ARCHIVE · original four-way version (May 2026) · current experiment →

Observations

Each arm kept notes throughout — reading Tergit's other books, building its persona, reading the novel — and logged every revision. What follows is from that record: how each read Chapter 25, and the reasoning behind the choices.

A reading all three shared

Set the chapter in front of each arm and, separately, all three found the same thing: the chapter's spring refrain is not local to it. The same lines return across the novel — in 1913, in 1930, over the ruins of 1948 — and each decided the refrain had to read as a fixed, recurring formula.
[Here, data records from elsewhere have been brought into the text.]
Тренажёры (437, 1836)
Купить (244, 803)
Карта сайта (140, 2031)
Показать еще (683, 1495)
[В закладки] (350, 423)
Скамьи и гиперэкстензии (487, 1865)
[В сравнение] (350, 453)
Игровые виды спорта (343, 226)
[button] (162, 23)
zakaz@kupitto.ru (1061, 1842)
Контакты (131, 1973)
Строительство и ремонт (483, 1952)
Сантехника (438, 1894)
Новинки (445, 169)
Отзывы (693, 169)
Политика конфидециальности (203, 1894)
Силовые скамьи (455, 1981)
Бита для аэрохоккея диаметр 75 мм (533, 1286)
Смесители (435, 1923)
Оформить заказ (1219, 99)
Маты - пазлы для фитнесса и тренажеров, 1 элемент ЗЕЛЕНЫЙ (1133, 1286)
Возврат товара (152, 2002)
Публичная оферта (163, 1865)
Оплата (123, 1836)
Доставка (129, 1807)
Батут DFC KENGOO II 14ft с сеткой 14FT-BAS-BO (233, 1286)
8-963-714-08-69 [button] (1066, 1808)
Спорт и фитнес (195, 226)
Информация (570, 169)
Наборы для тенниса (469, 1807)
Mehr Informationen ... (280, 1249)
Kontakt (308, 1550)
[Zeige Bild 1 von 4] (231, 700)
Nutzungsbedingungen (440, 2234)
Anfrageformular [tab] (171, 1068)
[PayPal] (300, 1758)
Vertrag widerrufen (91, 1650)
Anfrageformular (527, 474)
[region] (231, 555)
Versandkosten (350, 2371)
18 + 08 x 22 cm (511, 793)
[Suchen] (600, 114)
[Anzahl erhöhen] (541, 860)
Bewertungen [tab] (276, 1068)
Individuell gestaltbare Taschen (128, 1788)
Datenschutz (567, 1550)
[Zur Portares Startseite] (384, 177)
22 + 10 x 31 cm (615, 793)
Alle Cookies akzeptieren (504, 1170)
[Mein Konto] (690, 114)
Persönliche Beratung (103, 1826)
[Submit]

The inherited arm — reading notes

The refrain "flexes for all seven hours and for the novel-wide frame"; "What sweetness" is "the single most important choice in the chapter."

The self-built arm — reading notes

Chapter 68 is "the structural twin of my translation target — study this hardest."

The control — pass log

"This exact formula recurs in Ch. 68, Ch. 131, and returns as the novel's final words over ruined 1948 Berlin. So it must read as a fixed, recitable refrain."

The control reached this from the bare text — no persona, no research.

The same cruxes, opposite calls

Where the German forces a hard choice, the logs show two arms naming the same problem and resolving it in opposite directions — each saying why.

How each one worked

The effort, counted

InheritedSelf-builtControl
Notes on Tergit's other books~58,000 w~47,800 w
Notes on the novel~21,400 w~48,800 w~13,600 w
Persona2,257 w2,425 wnone
Revised persona after the novelnoyes
Revision passes24 (cap)3
Own mistranslations caughtnone21

The self-built arm read and wrote by far the most — its notes on the novel more than double the inherited arm's — yet, as the Findings show, more effort upstream did not make for a more distinct translation.